**WHAT TO DO**: Retype, word for word, the line holding "Viewport: 999px width, 699px" and every line below it to the end of the listing. Leave out the pictures.
====
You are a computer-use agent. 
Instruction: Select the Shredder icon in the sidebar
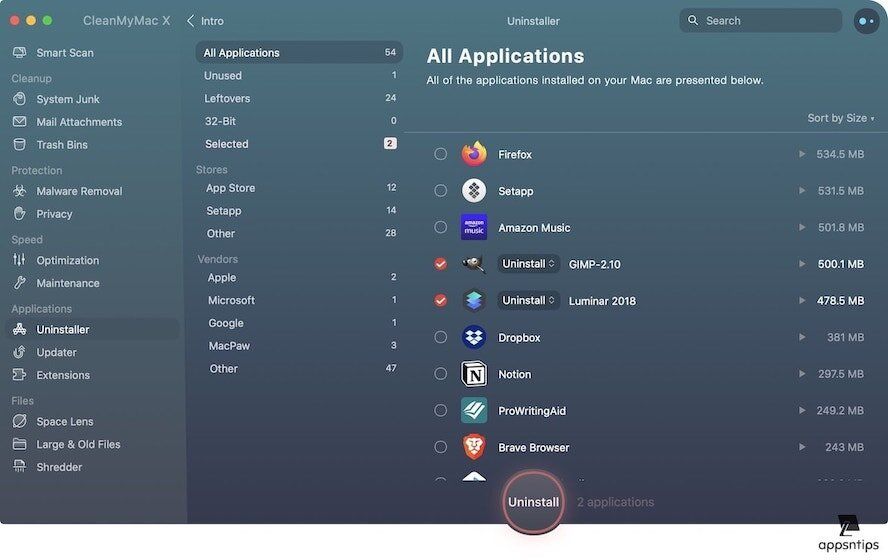click(x=19, y=467)
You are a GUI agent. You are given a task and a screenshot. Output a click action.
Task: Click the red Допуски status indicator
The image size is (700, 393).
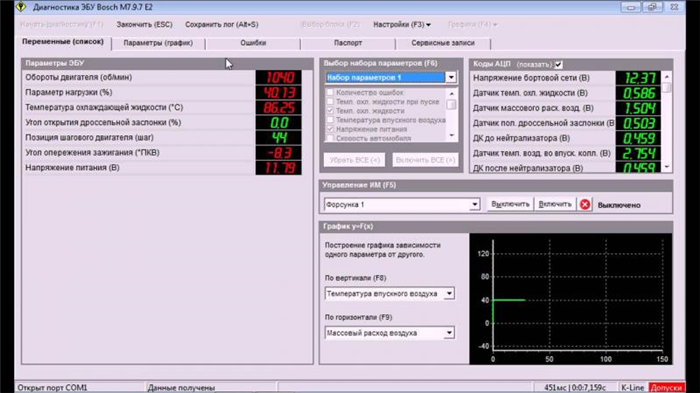[x=667, y=388]
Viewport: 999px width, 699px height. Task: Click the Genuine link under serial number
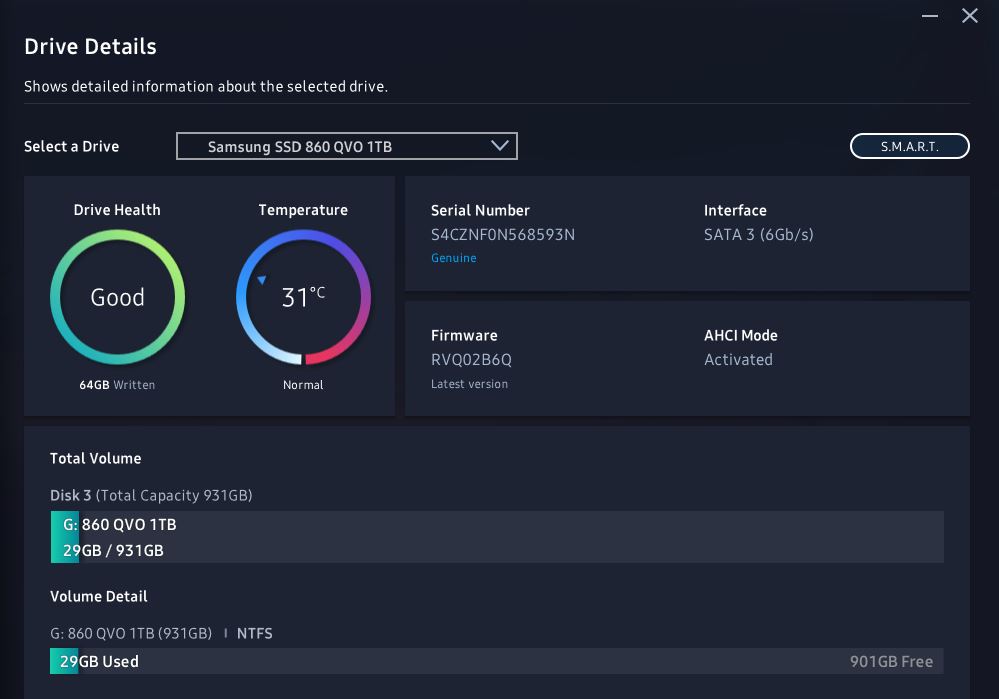click(454, 258)
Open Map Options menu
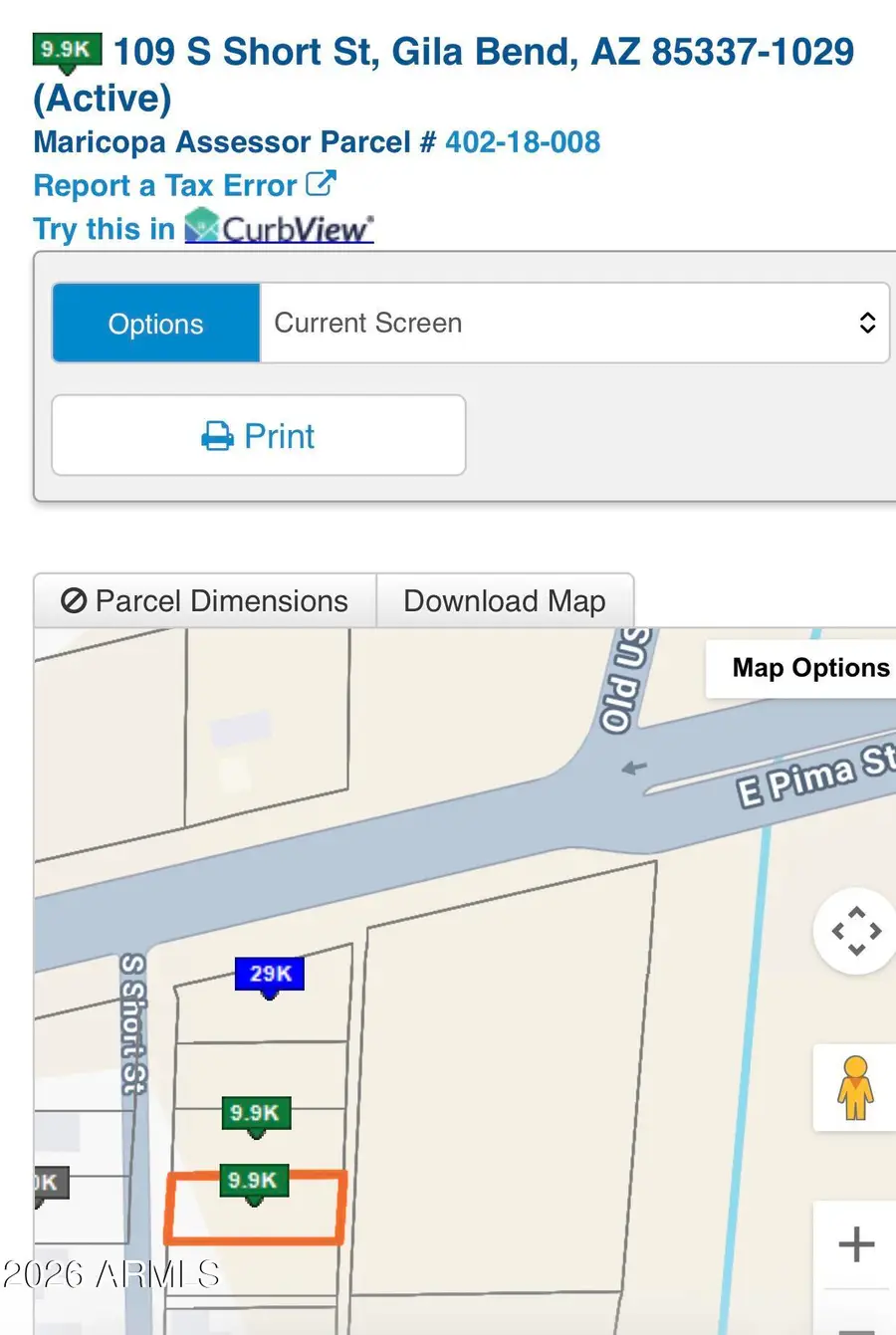Screen dimensions: 896x1335 tap(809, 668)
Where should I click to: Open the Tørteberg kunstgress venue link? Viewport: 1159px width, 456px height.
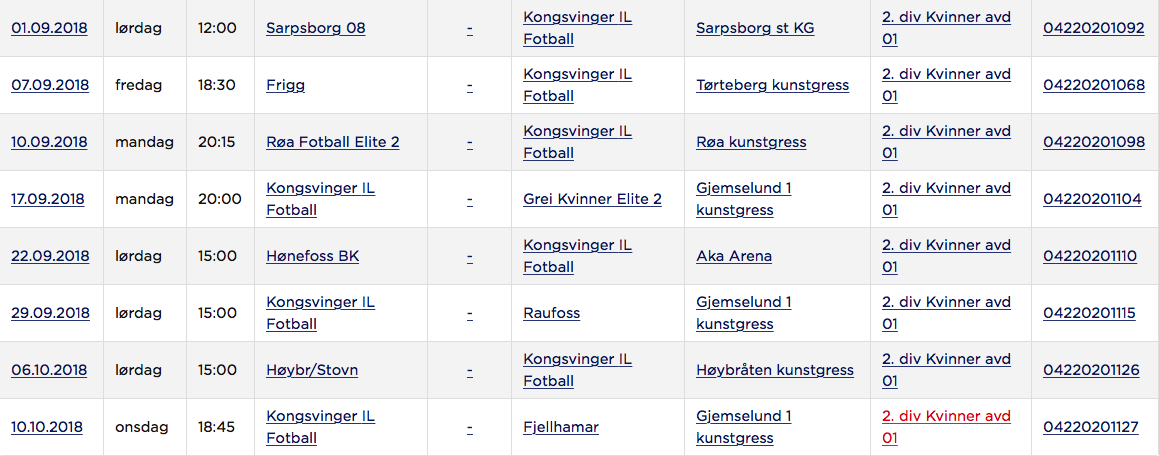[772, 85]
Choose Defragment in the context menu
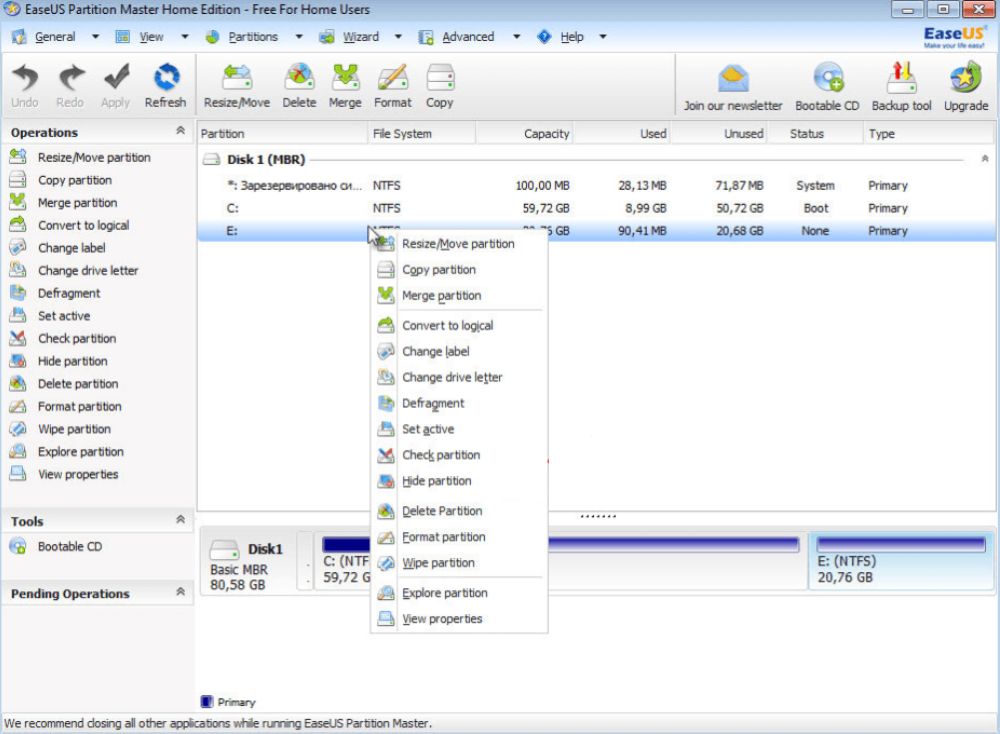 (x=433, y=404)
====
**RESPONSE BELOW**:
Viewport: 999px width, 699px height. Task: Click the Genuine link under serial number
click(454, 258)
Open Map Options menu
Screen dimensions: 896x1335 tap(809, 668)
Where should I click to: Open the Tørteberg kunstgress venue link? Viewport: 1159px width, 456px height.
[772, 85]
Choose Defragment in the context menu
 (x=433, y=404)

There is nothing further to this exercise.